# Looking for woodwork bench Plans



## ecologito (Jan 27, 2008)

Hi,

I am brand new to this hobby. The only previous experience I have is building RC planes and my own Electric motors. 

I've been watching a some DIY netwrk shows, magazines and I noticed that the first thing I am going to need is a good woodworking bench. Are there any plans out there? I know this might be a little hard as a first project but can't walk without legs, right?:shifty:

I will read a lot of threads on this website, thanks for your help and wish me luck.

PS here are a few pics of my RC planes and motors to give you an idea of what my experience building is like. 

The first picture is a burshless motor made from scrap materials and rewound, remagented by myself. 
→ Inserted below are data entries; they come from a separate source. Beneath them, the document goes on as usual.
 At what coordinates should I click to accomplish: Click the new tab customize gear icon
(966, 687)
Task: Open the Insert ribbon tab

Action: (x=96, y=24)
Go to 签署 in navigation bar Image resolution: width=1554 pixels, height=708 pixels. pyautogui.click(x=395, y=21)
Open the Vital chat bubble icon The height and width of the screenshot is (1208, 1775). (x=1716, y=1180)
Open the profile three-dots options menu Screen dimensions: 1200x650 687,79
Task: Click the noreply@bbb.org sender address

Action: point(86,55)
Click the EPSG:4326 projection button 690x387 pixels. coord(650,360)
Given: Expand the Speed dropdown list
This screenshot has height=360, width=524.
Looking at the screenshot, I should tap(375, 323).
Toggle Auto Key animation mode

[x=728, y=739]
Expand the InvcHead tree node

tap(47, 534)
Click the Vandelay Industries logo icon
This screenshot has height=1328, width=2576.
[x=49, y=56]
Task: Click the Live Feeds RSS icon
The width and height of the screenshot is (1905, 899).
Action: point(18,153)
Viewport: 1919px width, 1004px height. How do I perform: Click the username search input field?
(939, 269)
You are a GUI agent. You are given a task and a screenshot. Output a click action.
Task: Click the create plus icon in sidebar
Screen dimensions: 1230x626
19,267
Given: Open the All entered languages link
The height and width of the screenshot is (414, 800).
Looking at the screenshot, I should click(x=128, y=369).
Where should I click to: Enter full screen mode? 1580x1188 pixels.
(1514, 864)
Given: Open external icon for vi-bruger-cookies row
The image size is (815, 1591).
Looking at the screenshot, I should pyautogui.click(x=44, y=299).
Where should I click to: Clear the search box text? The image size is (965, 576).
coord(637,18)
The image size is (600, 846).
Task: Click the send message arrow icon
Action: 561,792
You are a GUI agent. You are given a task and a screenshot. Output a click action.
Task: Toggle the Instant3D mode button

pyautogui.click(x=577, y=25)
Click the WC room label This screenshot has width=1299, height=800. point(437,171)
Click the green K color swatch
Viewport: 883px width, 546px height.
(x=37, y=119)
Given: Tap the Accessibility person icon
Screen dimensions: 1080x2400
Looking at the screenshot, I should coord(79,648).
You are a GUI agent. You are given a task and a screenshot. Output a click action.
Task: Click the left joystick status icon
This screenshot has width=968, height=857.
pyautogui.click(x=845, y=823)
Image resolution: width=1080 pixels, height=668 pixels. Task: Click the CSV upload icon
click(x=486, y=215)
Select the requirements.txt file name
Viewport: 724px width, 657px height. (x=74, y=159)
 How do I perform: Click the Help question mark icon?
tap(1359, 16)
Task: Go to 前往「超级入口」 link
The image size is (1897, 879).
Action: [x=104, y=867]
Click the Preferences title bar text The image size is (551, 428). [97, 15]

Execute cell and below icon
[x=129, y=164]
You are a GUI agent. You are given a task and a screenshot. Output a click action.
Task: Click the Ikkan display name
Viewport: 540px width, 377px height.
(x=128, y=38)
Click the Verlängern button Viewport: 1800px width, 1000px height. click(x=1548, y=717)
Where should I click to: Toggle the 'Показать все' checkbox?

The second picture is a plane J3-cub built from sratch out of foam.


----------



## Mike in VA (Jan 28, 2008)

Nice looking plane. I was into 2 metre gliders for a while - but none of mine ever looked that nice!

I too am new to woodworking and found the plan at the URL below. Not fancy but looks easy to build and not too bad on the budget. Loads of plans out there - from very basic to high end. Catch 22 seems to be that it is difficult to build something high end without a nice workbench. My solution is to start with some relatively basic and, if I stick with it, build a real fancy bench sometime down the road.

Good luck!

Mike


http://www.popularmechanics.com/home_journal/woodworking/1273396.html


----------



## Jake (Jan 20, 2008)

I built the work bench from the New Yankee workshop in the 90's and it has served me well. It was easy to build. The bench vise and dogs work well and are holding up to lots of use. It could use a wood workers vise but I have never added one.


----------